2.7. Analysis of the AP2 gene family in leaves and floral buds Greenhouse-grown rose plants were pruned to promote new shoot growth. After 3 months of growth, plants were once again exposed to cold stress, whereby plants were moved to a cold room (4 °C) overnight (7:00 p.m. till 7:00 a.m.). Leaves and floral buds were collected from the same branch at three different time points, including 0 h (before cold stress), as well as at 2 h and 12 h (after cold stress). All tissues were immediately frozen in liquid nitrogen, and stored at −80 °C until processing. A select group of genes, reported to be involved in cold stress response, were further subjected to expression analysis and validation. These genes included the following: R. chinensis clone 3 putative AP2 domain protein mRNA (GenBank: HQ842597.1); R. chinensis clone 1 putative DREB protein mRNA, partial cds (GenBank HQ842595.1); R. chinensis putative CBF/DREB transcription factor mRNA, complete cds (GenBank: EF583559.1); R. hybrida DREB protein 1A mRNA, complete cds (GenBank: EU784069.1); and R. hybrida DREB protein 1B mRNA, complete cds (EU784070.1).

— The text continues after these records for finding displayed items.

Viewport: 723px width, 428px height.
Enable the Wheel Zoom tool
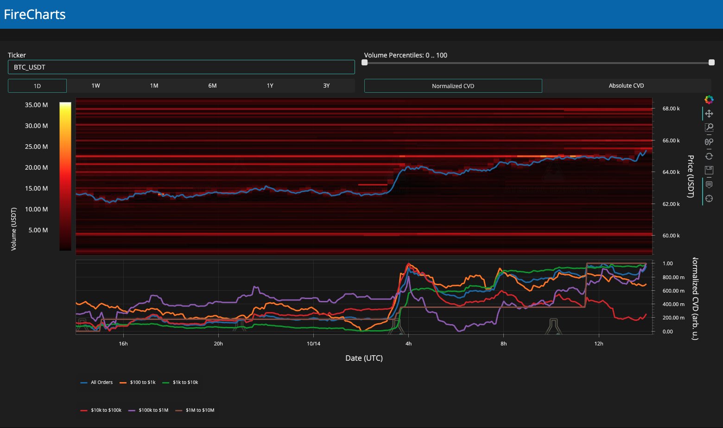(x=709, y=142)
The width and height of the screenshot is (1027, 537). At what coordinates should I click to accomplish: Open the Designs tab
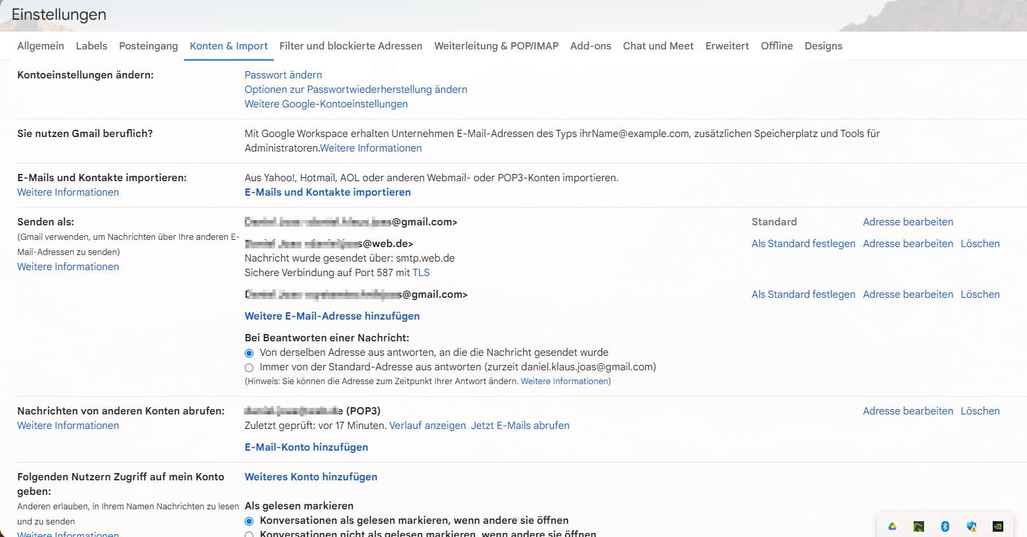tap(823, 46)

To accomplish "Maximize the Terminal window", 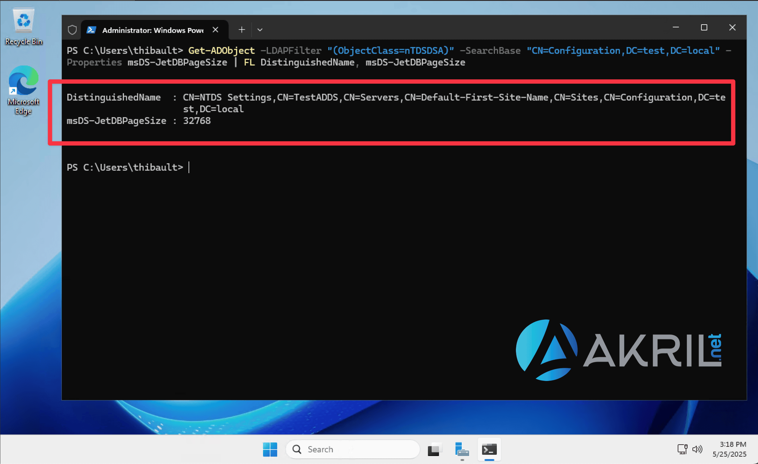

2.5. Real-Time quantitative RT-PCR for microarray validation Real-time quantitative reverse transcription (qRT)-PCR analysis was carried out to validate relative changes in expression of genes identified by microarray analysis. Total RNA (4 μg) from each sample was treated with DNase I (Invitrogen), and used for cDNA synthesis. The first-strand cDNA synthesis was performed with an Oligo (dt) primer using SuperScript III RT (Invitrogen). The cDNA was diluted to 30 ng/μl, and utilized for RT- PCR reactions in 96-well plates in a 7300 Real-Time PCR System (Applied Biosystems, Foster City, CA) using SYBR Green PCR Master Mix (Applied Biosystems). Gene-specific primers for qRTPCR were designed using the Primer 3 program (http://bioinfo.ut.ee/ primer3/; Koressaar and Remm, 2007; Untergasser et al., 2012) based on blast consensus sequences from Genbank. Each qRT-PCR reaction (25 μl) contained 10.5 μl water, 0.5 μl (200 nM) of forward and reverse primers, respectively, 12.5 μl of 2x SYBR Green I Master Mix, and 5 μl of diluted cDNA. The amplification program consisted of one cycle at 95 °C for 10 min followed by 95 °C for 15 s and 60 °C for 1 min. Following amplification, a melting curve analysis was performed using a program with one cycle at 95 °C for 5 s, 65 °C for 1 min, and 95 °C held in the step acquisition mode, followed by cooling to 40 °C for 10 s. A negative control without a cDNA template was run with each analysis to evaluate the overall specificity. In order to normalize the total amount of cDNA in each reaction, a single rose gene, RhGADPH encoding for a R. hybrida glyceraldehyde-3phosphate dehydrogenase, was co-amplified as an internal control, and expression of this gene was used to normalize all data. Each sample was replicated three times, and data were analyzed using the SDS software from the 7300 Real-Time PCR System (Applied Biosystems) based on relative standard curves of PCR efficiency of target and reference genes. Primers used in this study are presented in Supplementary Table 1S.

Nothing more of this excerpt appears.